- Born: Barbados
- Education: Lodge School, Barbados, New York University, City College of the City University of New York, New York Blood Center
- Occupation: scientist

= Ken R. Harewood =

American molecular biologist

Ken Harewood is a molecular biologist with a history of contributions to biomedical research.

Ken Harewood was formerly GlaxoSmithKline Distinguished Professor and Director of the North Carolina Central University (NCCU) Julius L. Chambers Biomedical/Biotechnology Research institute and is recognized for his work in the fields of cancer biology and cancer drug discovery. In 2008 he was appointed by Gov. Mike Easley to the N.C. Board of Science and Technology and served on the N.C. Biotechnology Center board of directors and is a member of the UNC Tomorrow Scholars' Council.
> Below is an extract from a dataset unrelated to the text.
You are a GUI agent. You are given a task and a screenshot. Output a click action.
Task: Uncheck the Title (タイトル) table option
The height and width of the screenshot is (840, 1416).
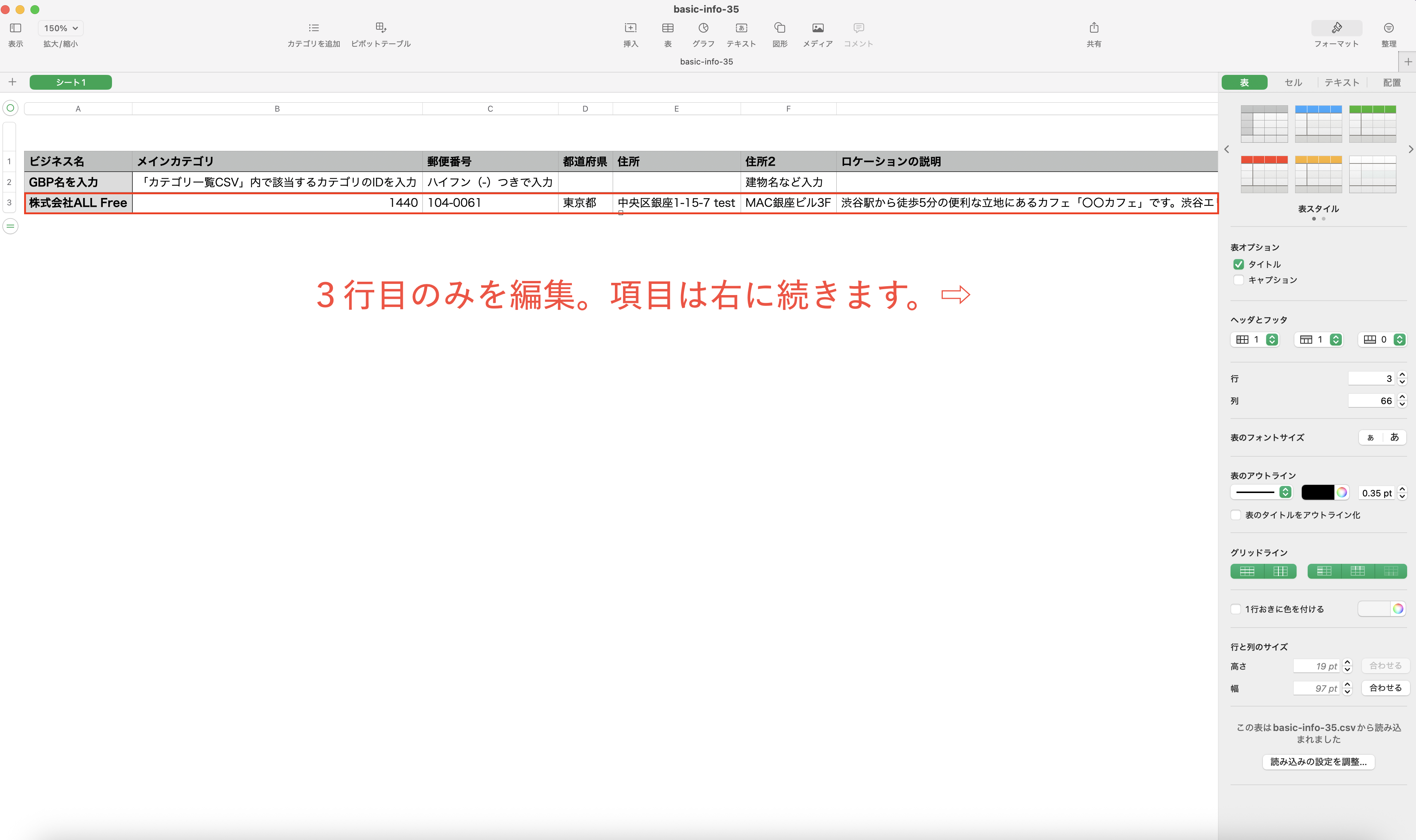(1238, 264)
Harewood has also served as Adjunct professor in the Department of Molecular Genetics and Microbiology at Duke University.

Harewood is a native of Barbados and received his secondary education there at the Lodge School. As a secondary student he excelled at soccer and became team captain of the Barbados National Soccer Team. Harewood came to the United States as an undergraduate to study biology at New York University. He then did graduate work at the City College of the City University of New York, where he earned his Master's and Doctoral degrees in Biochemistry. He next did post-doctoral research at the New York Blood Center.

After his training, Harewood accepted a laboratory position with Pfizer at its cancer research center in Maywood, New Jersey, later moving to Pfizer Central Research in Groton, Connecticut, where he founded the Department of Molecular Genetics and served as Project Leader and Principal Research Investigator. He and his team at Pfizer were the first to clone the gene for bovine calf rennin, leading to commercialization of the first food processing enzyme made using recombinant DNA technology. Harewood also contributed to discovery of the first human leukemia virus and HIV. His work on cancer resulted in novel cell-based methods for discovery of anti-cancer drugs.

Harewood has received a number of honors and awards, including: the Harlem YMCA Black Achievers in Industry Award, the National Consortium for Black Professional Development Health Sciences Award, the 1998 Barbados Charity Fund Pride and Industry Award, the 2006 North Carolina Central University Chancellor's Merit Award, the 2006 University of North Carolina Oliver Max Gardner Award; and the Barbados Barbados Gold Crown of Merit.

Harewood is author of Beyond My Wildest Dreams (Lulu.com, 2012, 350 pp.) and The Biotech Revolution: Impact on Science Education in America (Authorhouse, 2020, 112 pp.). Based on his experience with rennin Harewood co-authored an article for high school teachers describing lab exercises using this enzyme.